Some two dozen weeks after I originally wrote O lost!, some of the emotional urgency has indeed dissipated. Perhaps it is merely a function of light and warmth; if so, the cycle will turn by and by, and soon enough I shall again walk among the shadows. But if perchance by the light of fireflies I have lain soft and supped in languor, may the Lord not let die in my heart the memory of loneliness and bitter cold.
- Here in the heart of Summer, sweet is life to me still,
- But my heart is a lonely hunter that hunts on a lonely hill.
O lost!
[Originally published on Jurisdynamics, January 28, 2008]
It is the darkest hour in the deepest night of the coldest season, and through the shadows I reach for twin sources of literary inspiration linked by the most tenuous of connections. O lost!
First I look across time and the river to a Southern writer not yet forgotten, the master behind the South's greatest autobiographical protagonist, Eugene Gant:
When will they come again? When will they come again?Thomas Wolfe, Look Homeward, Angel (1929).
The laurel, the lizard, and the stone will come no more. The women weeping at the gate have gone and will not come again. And pain and pride and death will pass, and will not come again. And light and dawn will pass, and the star and the cry of a lark will pass, and will not come again. And we shall pass, and shall not come again.
What things will come again? O Spring, the cruellest and fairest of the seasons, will come again. And the strange and buried men will come again, in flower and leaf the strange and buried men will come again, for death and the dust will die. And Ben will come again, he will not die again, in flower and leaf, in wind and music far, he will come back again.
O lost, and by the wind grieved, ghost, come back again!
And thence I look forward to Lost, even though I linger still in the twilight between seasons three and four. Lost is filled with characters who articulate diverse brands of faith, with wildly variable degrees of sincerity and credibility, but none speaks more powerfully than Mr. Eko, whose path to the priesthood took him through a simultaneous baptism, confirmation, and ordination in a shower of heroin. Though Mr. Eko slew many men, the last three with a machete while wearing a clerical collar he had not yet earned, he was holy beyond contemplation, let alone expression.

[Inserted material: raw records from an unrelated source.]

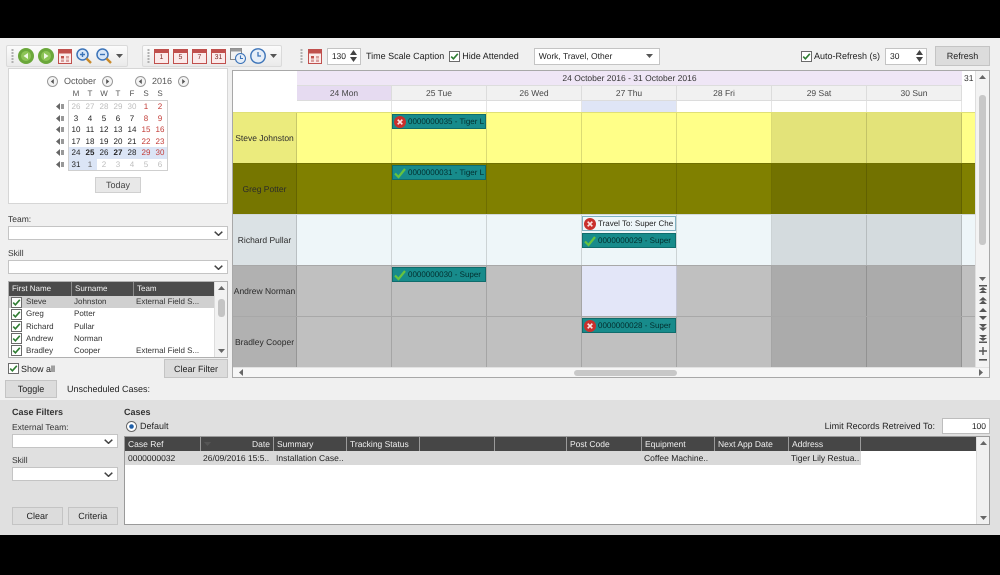  I want to click on refresh-interval-spin-field: 30, so click(906, 56).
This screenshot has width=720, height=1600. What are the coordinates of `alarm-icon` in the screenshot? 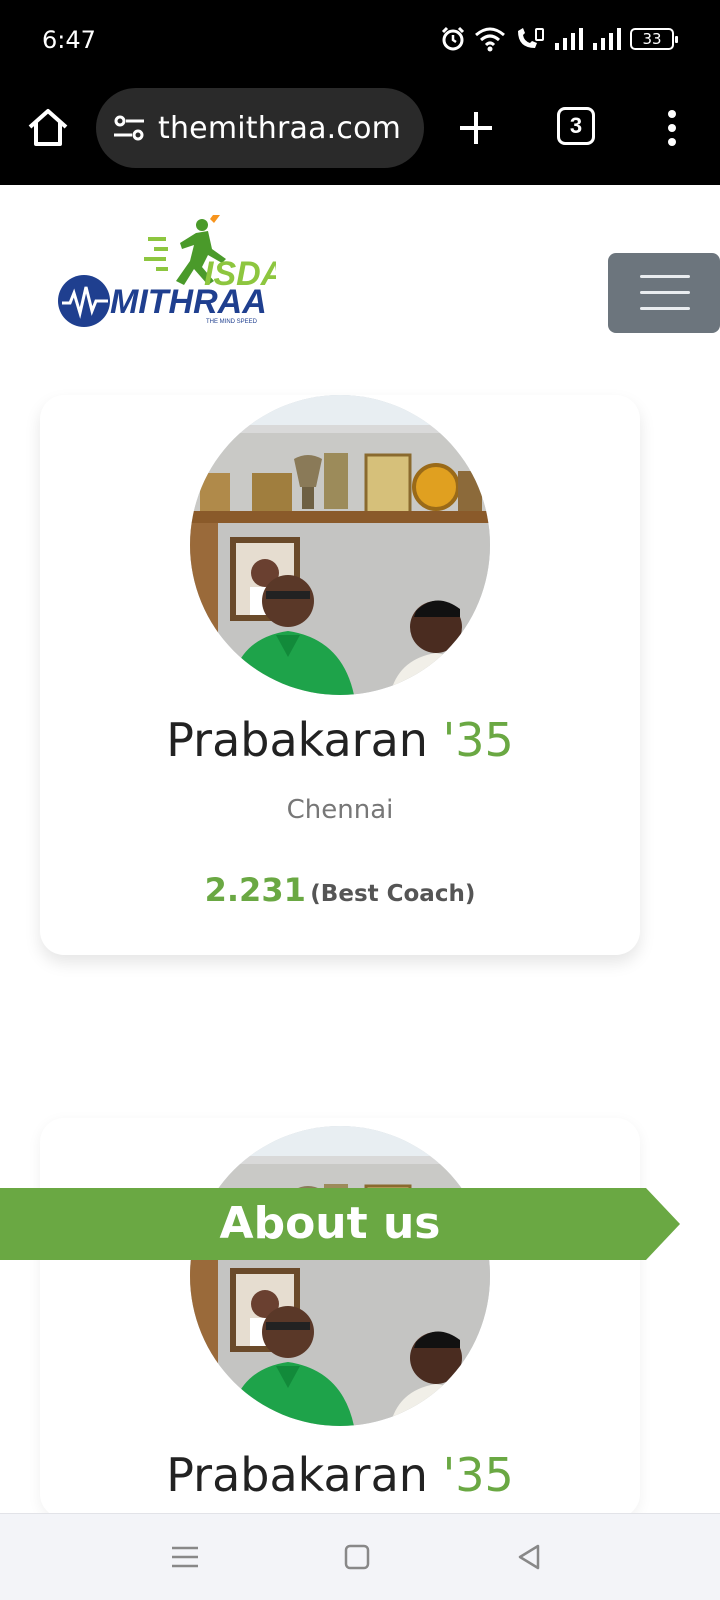 It's located at (453, 38).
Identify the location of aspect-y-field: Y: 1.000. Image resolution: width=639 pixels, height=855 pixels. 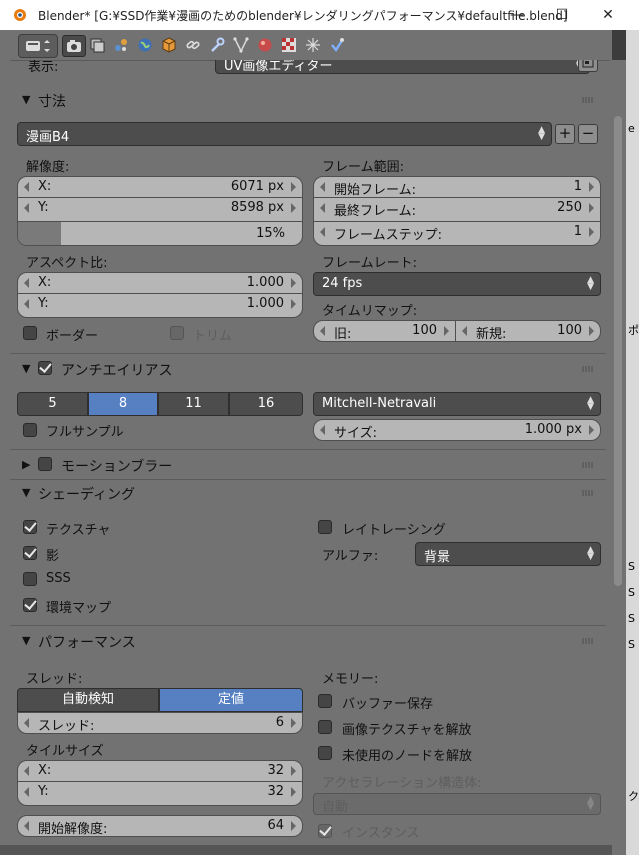
(160, 306).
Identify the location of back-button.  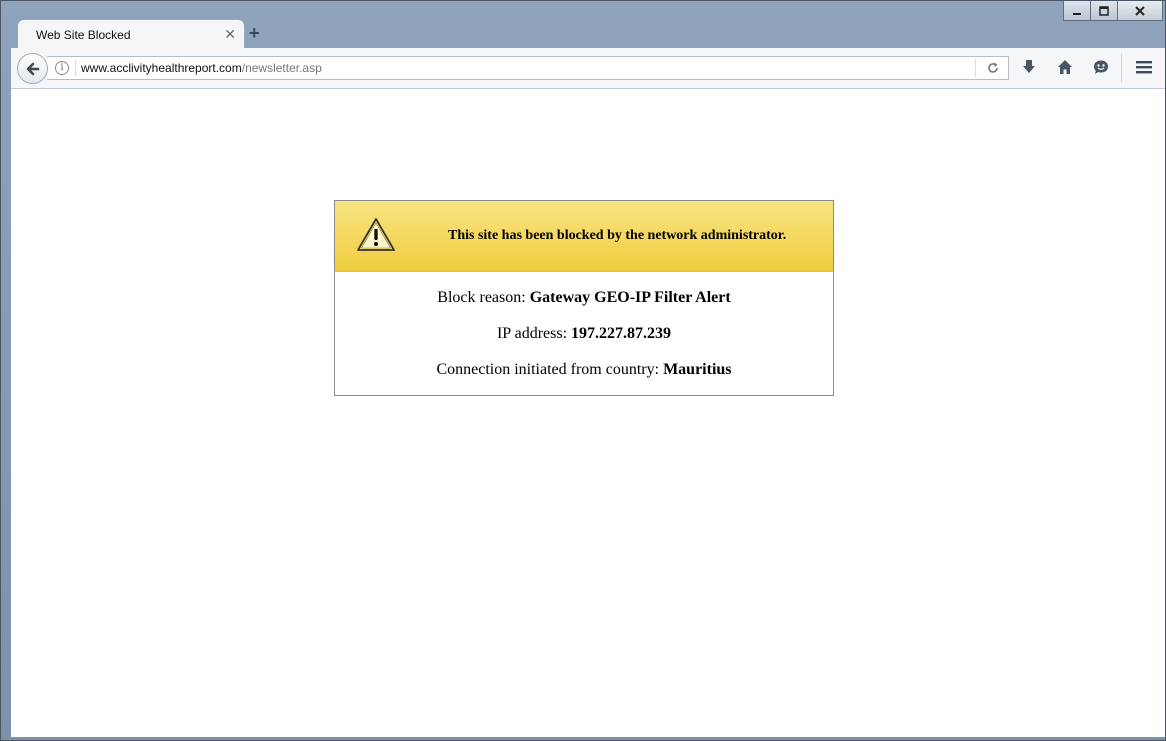
(32, 68).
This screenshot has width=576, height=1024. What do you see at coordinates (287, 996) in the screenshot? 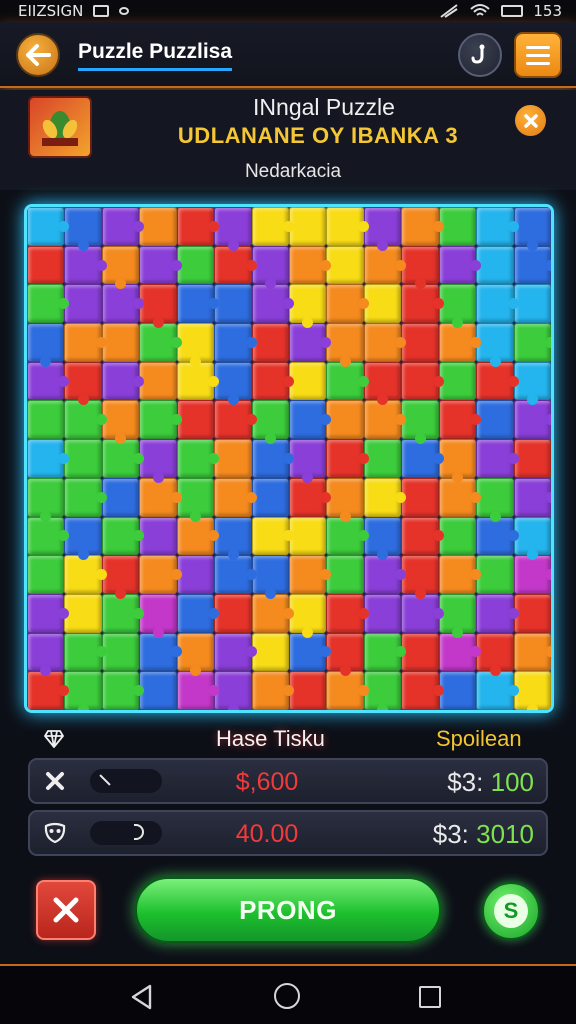
I see `nav-home-icon` at bounding box center [287, 996].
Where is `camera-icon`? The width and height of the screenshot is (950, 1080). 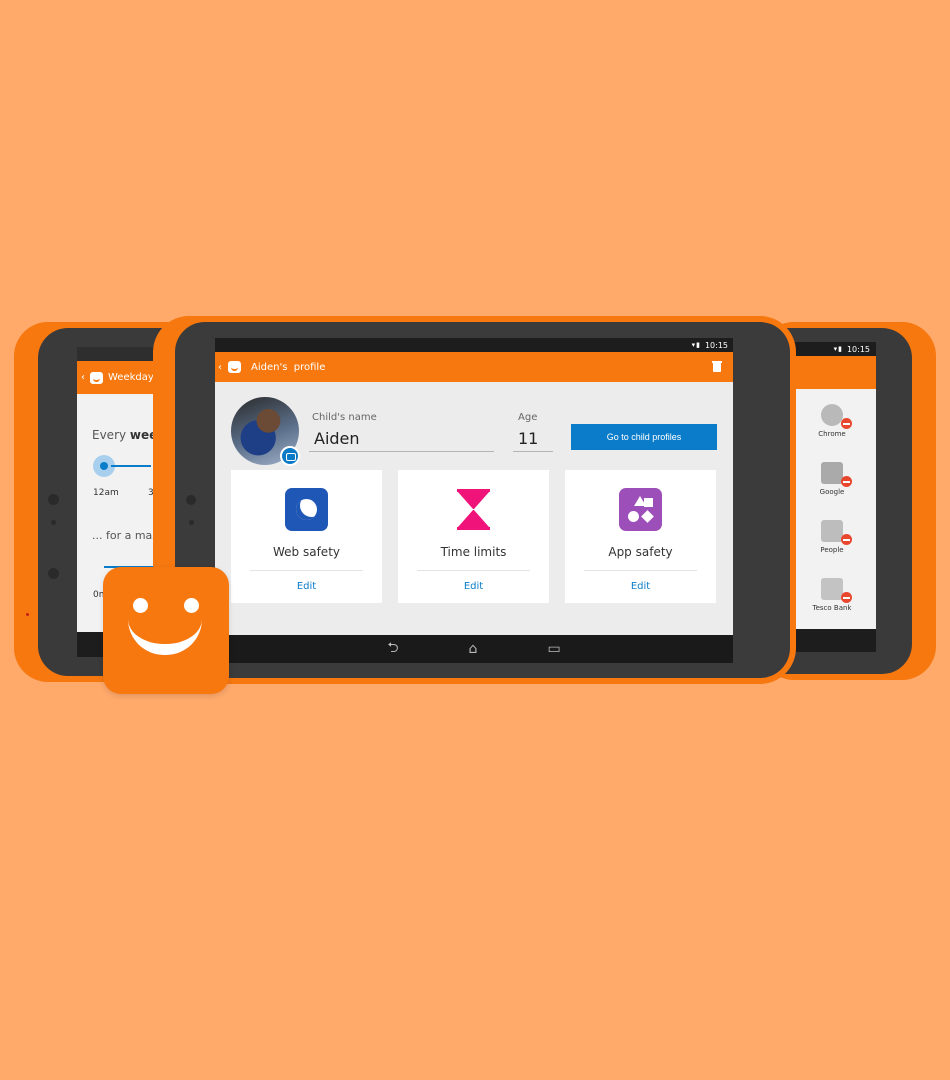
camera-icon is located at coordinates (290, 456).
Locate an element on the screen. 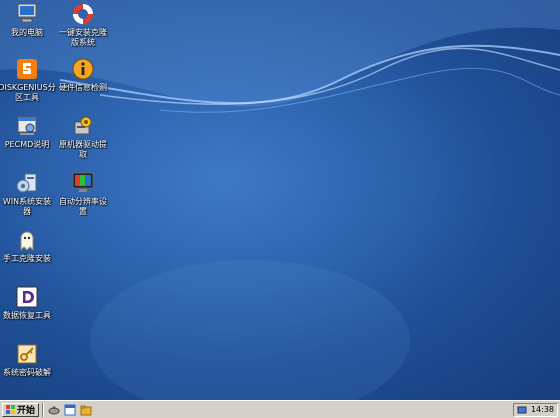 This screenshot has height=418, width=560. icon-label: WIN系统安装 器 is located at coordinates (27, 206).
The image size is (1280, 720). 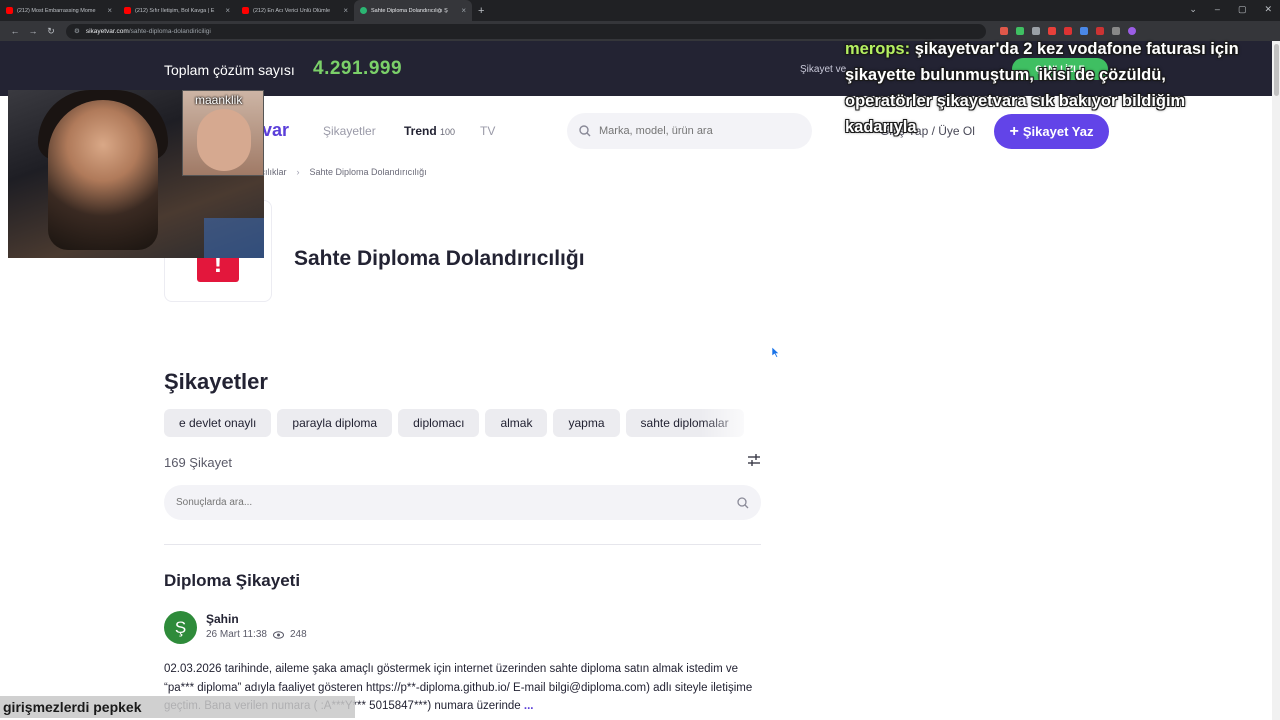 What do you see at coordinates (440, 258) in the screenshot?
I see `page-title: Sahte Diploma Dolandırıcılığı` at bounding box center [440, 258].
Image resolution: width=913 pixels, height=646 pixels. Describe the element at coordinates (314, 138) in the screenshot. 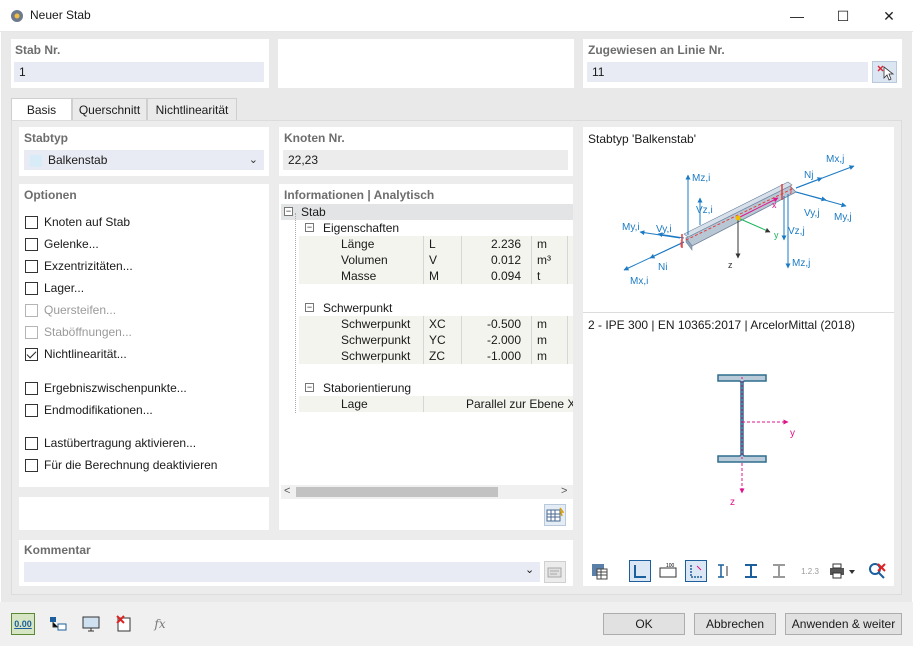

I see `knoten-label: Knoten Nr.` at that location.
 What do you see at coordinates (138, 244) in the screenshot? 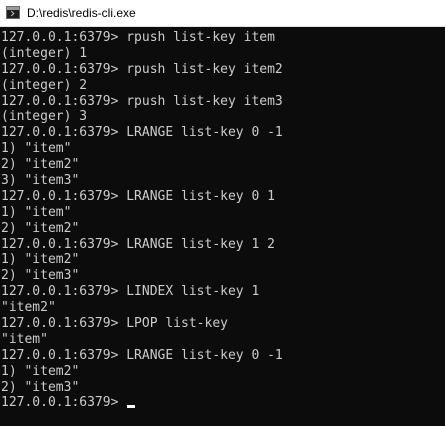
I see `console-line: 127.0.0.1:6379> LRANGE list-key 1 2` at bounding box center [138, 244].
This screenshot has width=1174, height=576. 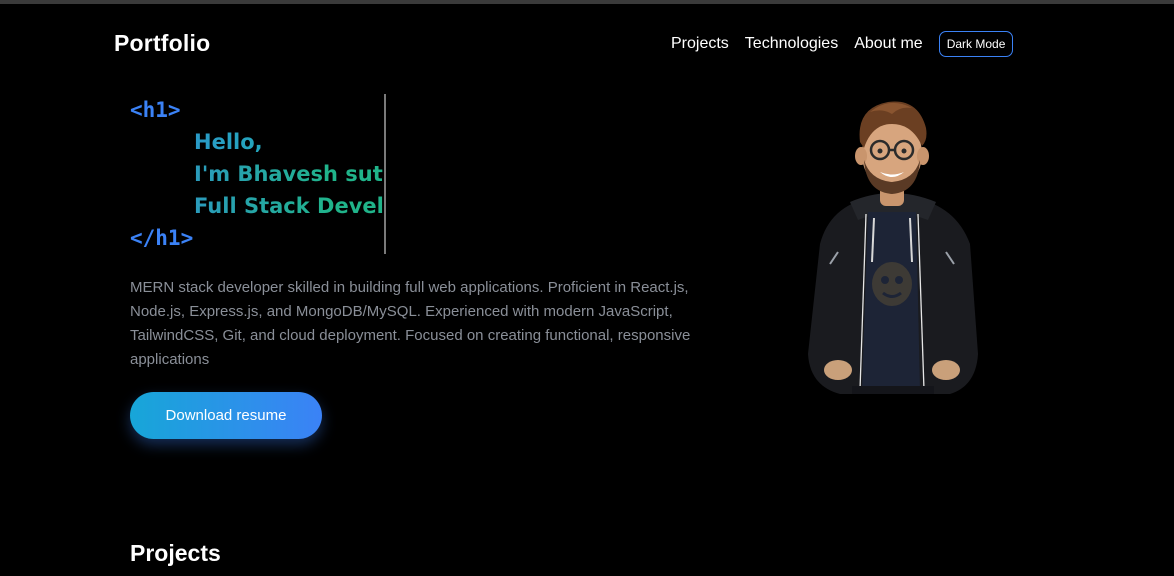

This was Mr. Eko's final confession:
I have nothing to confess because I have not sinned. Everything I have done, I have to done in order to survive. When I was a boy, I killed a man in order to save my brother. I am proud of what I have done. I have done the best I could with the life I was given.I have done my best. I confess nothing, except this report as true as it is heartfelt: Lost, I too walk between the twin shadows of despair and defiance.